L2/04-049R1
Re: | Bidi Conformance |
From: | Mark Davis |
Date: | 2003-02-03 |
This is a draft revision that takes into account the discussion in the ad hoc bidi meeting during the UTC. It is being circulated among the bidi group for comments before presentation to the UTC.
In the wake of the UTC last meeting, we had come to the conclusion that it was more important to have uniformity in the application of the Bidi algorithm than to allow the overriding of specific characters. We had considered having a letter ballot, but the delay of 4.0.1 rendered that unnecessary.
The following is a suggested revision of 4.3 Higher-Level Protocols, that removes the general ability to override characters. It makes a few other changes as well:
The following clauses are the only permissible ways for systems to apply higher-level protocols to the ordering of bidirectional text. Some of the clauses apply to segments of structured text. This refers to the situation where text is interpreted as being structured, whether with explicit markup such as XML or HTML, or internally structured such as in a word processor or spreadsheet. In such a case, a segment is span of text that is distinguished in some way by the structure.
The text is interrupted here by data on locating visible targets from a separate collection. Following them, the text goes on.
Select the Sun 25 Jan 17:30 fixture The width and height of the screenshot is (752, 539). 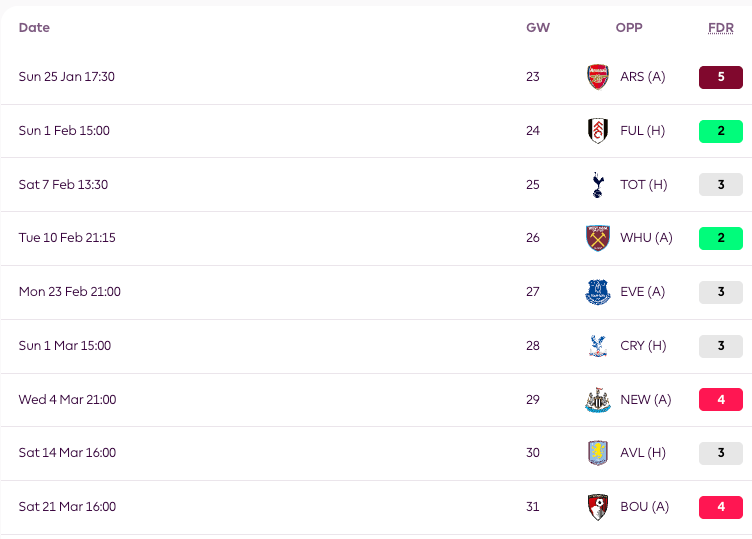coord(66,77)
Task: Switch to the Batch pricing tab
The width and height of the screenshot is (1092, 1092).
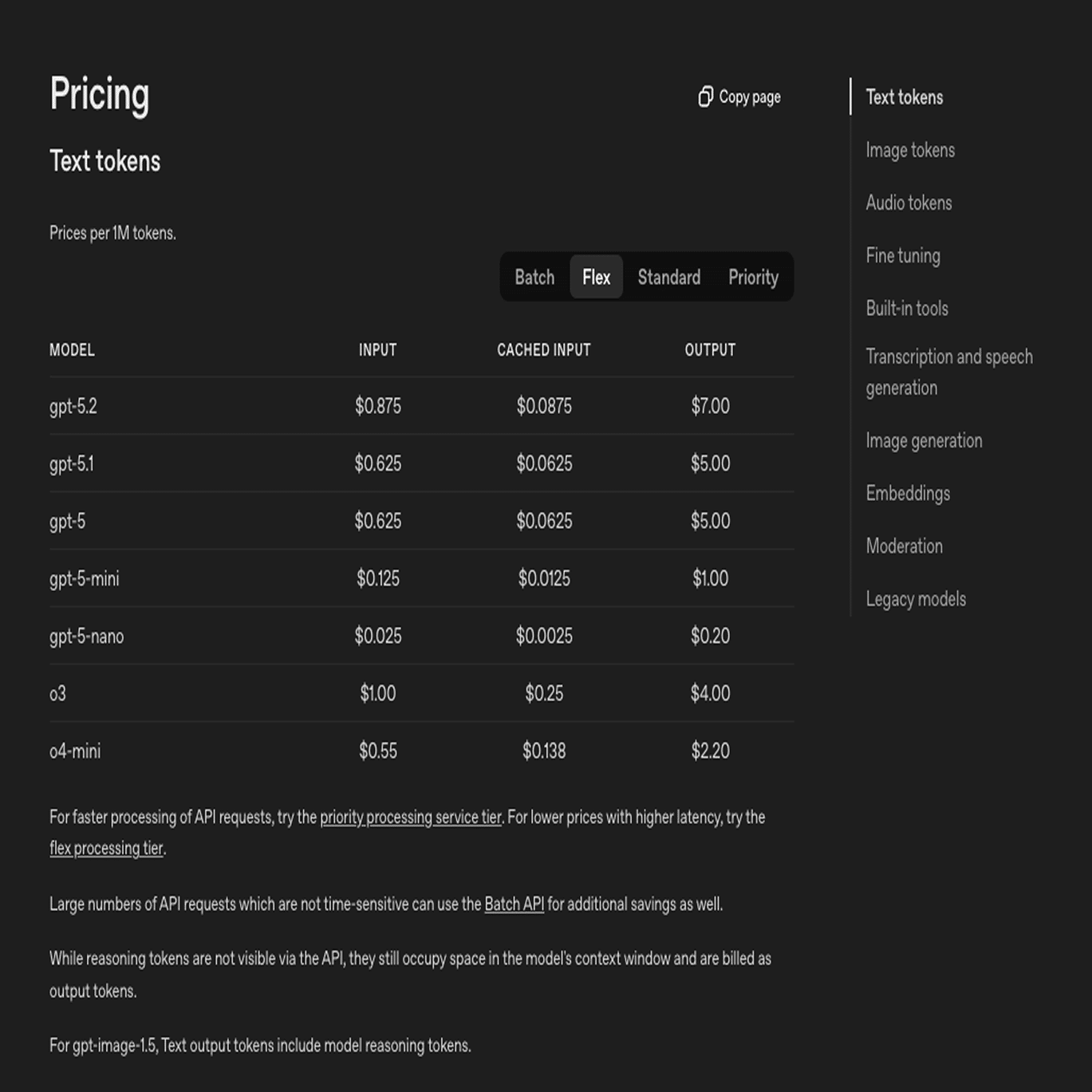Action: click(x=534, y=278)
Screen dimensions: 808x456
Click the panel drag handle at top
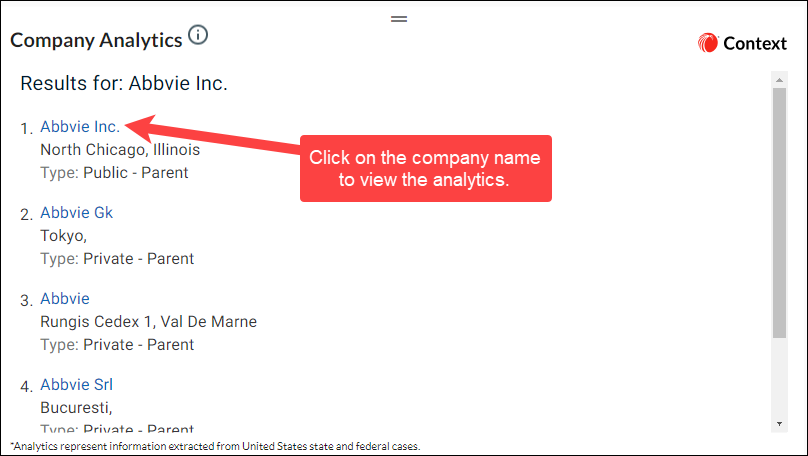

Apply the bidi algorithm to segments
The bidi algorithm can be applied independently to one or more segments of structured text. For example, when displaying a document consisting of textual data and visible
markup in an editor, a higher-level process can handle syntactic elements in the markup separately from the textual data.
Clauses #1 and #3 are not logically necessary; they are covered by applications of clauses #4 and #5. However, they are included for clarity because they are more common operations.
As an example of the application of #4, suppose an XML document contains the following fragment. (Note: this is a simplified example for illustration: element names, attribute names, and attribute values could all be involved.)
ARABICenglishARABIC<e1 type='ab'>ARABICenglish<e2 type='cd'>english
This can be analyzed as being 5 different segments:
ARABICenglishARABIC
<e1 type='ab'>
ARABICenglish
<e2 type='cd'>
english
To make the XML file readable as source text, the display in an editor could order these elements all in a uniform direction (e.g. all left-to-right), and apply the bidi algorithm to each field separately. It could also choose to order the element names, attribute names and attribute values uniformly in the same direction (e.g. all left-to-right). For final display, the markup could be ignored, allowing all of the text (segments a, c, and e) to be reordered together.
An IRI (international URI) can be analyzed as being structured text, and thus a higher-level protocol could apply clause #4 and order the segments in a uniform direction . However, the existence of this capability does not imply that in normal display this either should or should not be done.
When text using a higher-level protocol is to be converted to Unicode plain text, for consistent appearance formatting codes should be inserted to ensure that the order matches that of the higher-level protocol.